Task requirements:
With the pictures removed, the data below must be transcribed in full and exactly.

Supplied material:

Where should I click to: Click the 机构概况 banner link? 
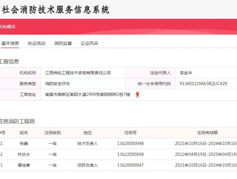pyautogui.click(x=8, y=27)
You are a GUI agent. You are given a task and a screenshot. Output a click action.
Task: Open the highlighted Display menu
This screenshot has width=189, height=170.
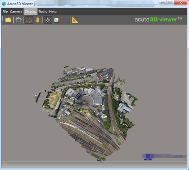[x=30, y=12]
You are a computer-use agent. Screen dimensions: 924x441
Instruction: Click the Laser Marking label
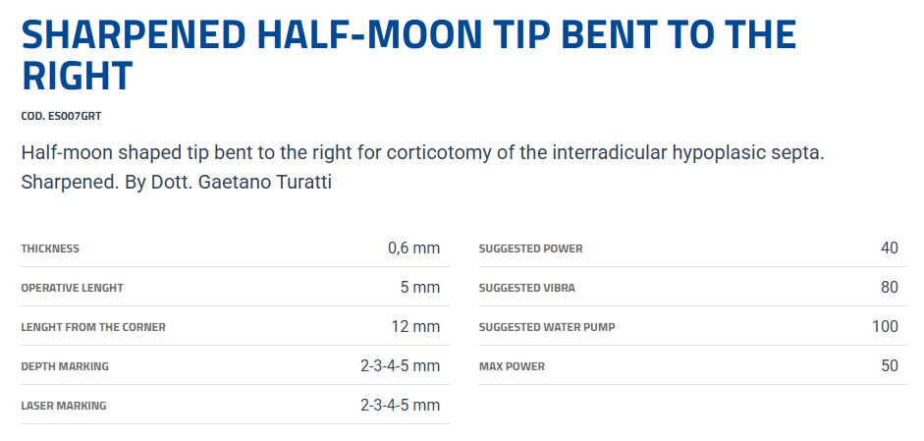pos(64,406)
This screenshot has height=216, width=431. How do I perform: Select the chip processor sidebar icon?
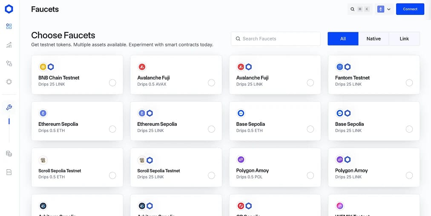[x=9, y=82]
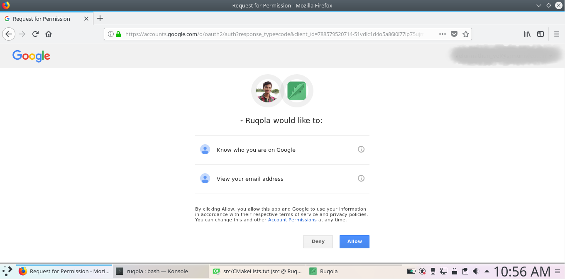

Solution for this exercise:
Where should I click to: Click the 机构概况 banner link? 
pyautogui.click(x=8, y=27)
You are a GUI agent. You are given a task and a screenshot. Output a click action.
Task: Open the highlighted Display menu
This screenshot has width=189, height=170.
[x=30, y=12]
You are a computer-use agent. Screen dimensions: 924x441
Instruction: Click the Laser Marking label
pos(64,406)
This screenshot has height=216, width=431. How do I perform: Select the chip processor sidebar icon?
[x=9, y=82]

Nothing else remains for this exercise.